I retired to my study, consulted London, Lindley, and Linnæus,—the thick Gray, the middling Gray, and the child's Gray,—Worcester's Dictionary, and Webster's, in both of which you can usually find almost anything but what should be there,—Johnson's "Dictionary of Gardening," and Gardner's "Dictionary of Farming,"—and none of these treatises mentioned the quantity of potatoes proper for planting a given space of land. Even the Worcester and Webster failed. I was reduced to tell the Kelt to ask the huckster of whom he bought. All the treatises went on the principle—true, but inadequate—that "any fool would know." Any fool might, probably does,—but I was not a fool.

The next year, having built my house and taken Lois home, the bluebirds sang spring to us one fine morning, and we went out to plant our radish-seeds. With fit forethought, the seed had been bought, the ground manured and raked, the string, the dibble, the woman's trowel, the man's trowel, the sticks for the seed-papers, and the papers were all there. Lois was charming, in her sun-bonnet; I looked knowing in my Canadian oat-straw. We marked out the bed,—as the robins, meadow-larks, and bluebirds directed. Lois then looked up article "Radish" in the "Farmer's Dictionary," and we found the lists of "Long White Naples," "White Spanish," "Black Spanish," "Long Scarlet," "White Turnip-Root," "Purple Turnip," and the rest, for two columns, which we should and should not plant. All that was nothing to us. We were to plant radish-seeds, which we had bought, as such, from Mr. Swett. How deep to plant them, how far apart or how near together, the book was to tell. But the book only said, "Everybody knows how to plant radishes."

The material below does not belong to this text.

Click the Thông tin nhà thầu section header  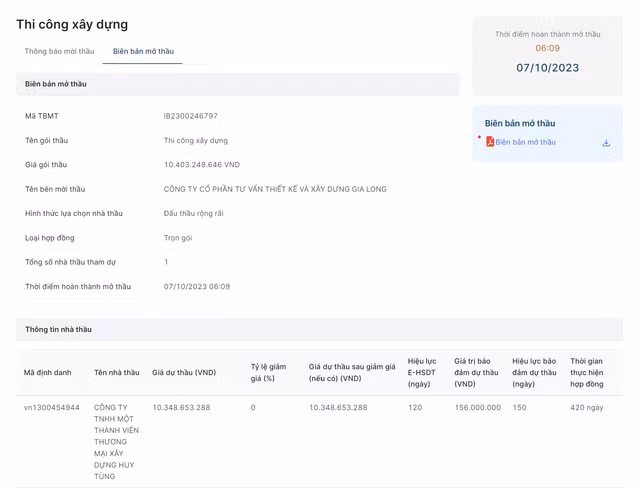(x=58, y=329)
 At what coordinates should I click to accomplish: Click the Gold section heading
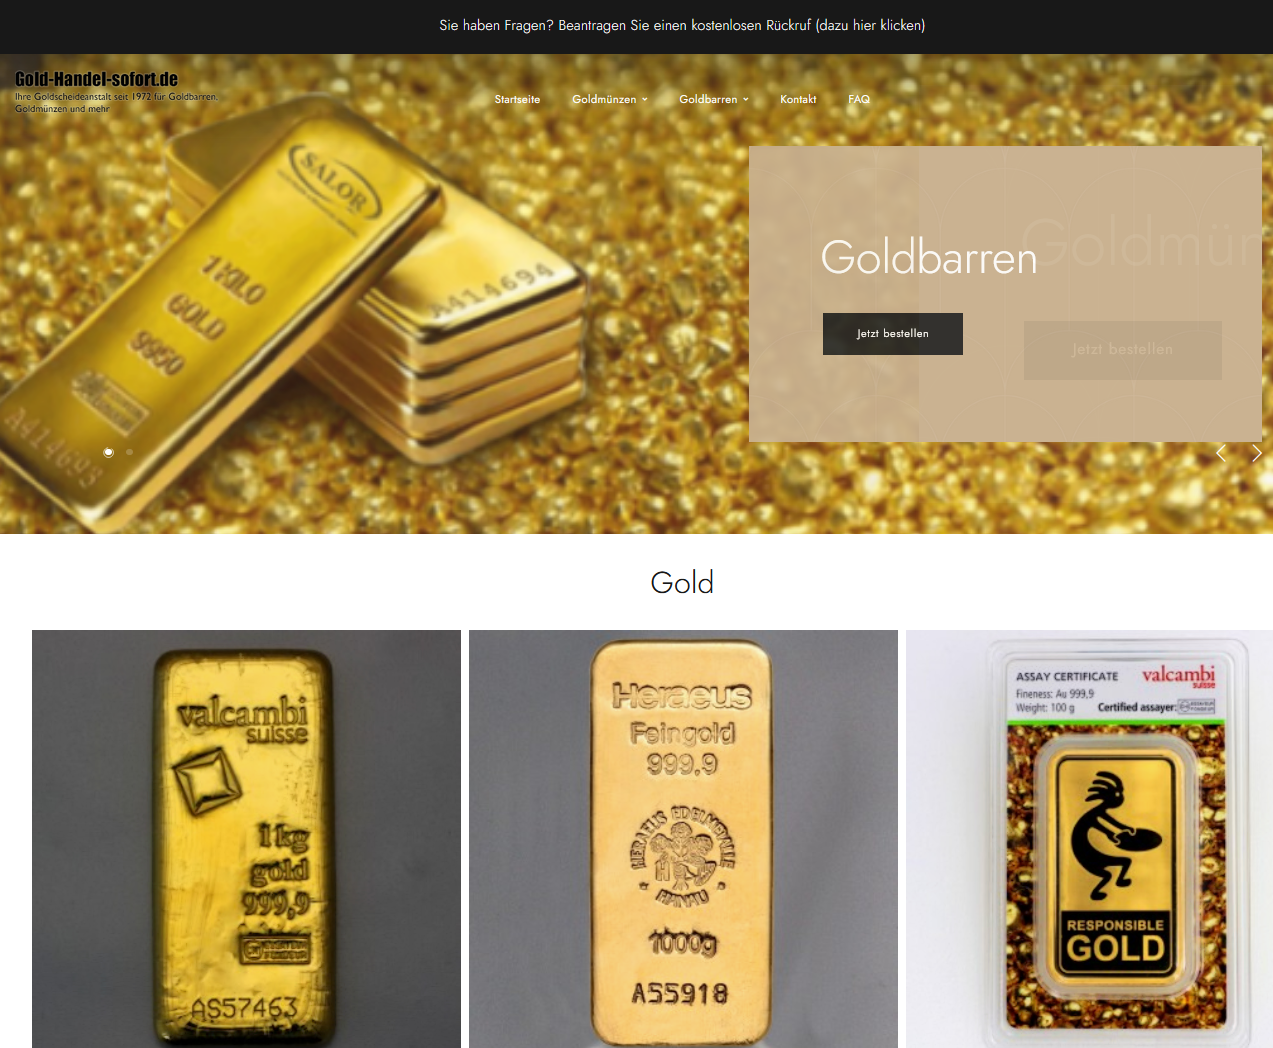tap(682, 582)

Now this was not true. We did not know.

These two illustrations, as the minister says, are sufficient to show the character of the deficiency which I am now to supply,—which young housekeepers of intelligence feel, when they have got their nests ready and begin to bill and coo in-doors. There are many things which every fool knows, which people of sense do not know. First among these things is, "What will you have for dinner?"—a question not to be answered by detailed answers,—on the principle of the imaginary Barmacide feasts of the cook-books,—but by the results of deep principles, which underlie, indeed, the whole superficial strata of civilized life. Did not the army of the Punjaub perish, as it retreated from Ghizni to Jelalabad, not because the enemy's lances were strong, but because one day it did not dine?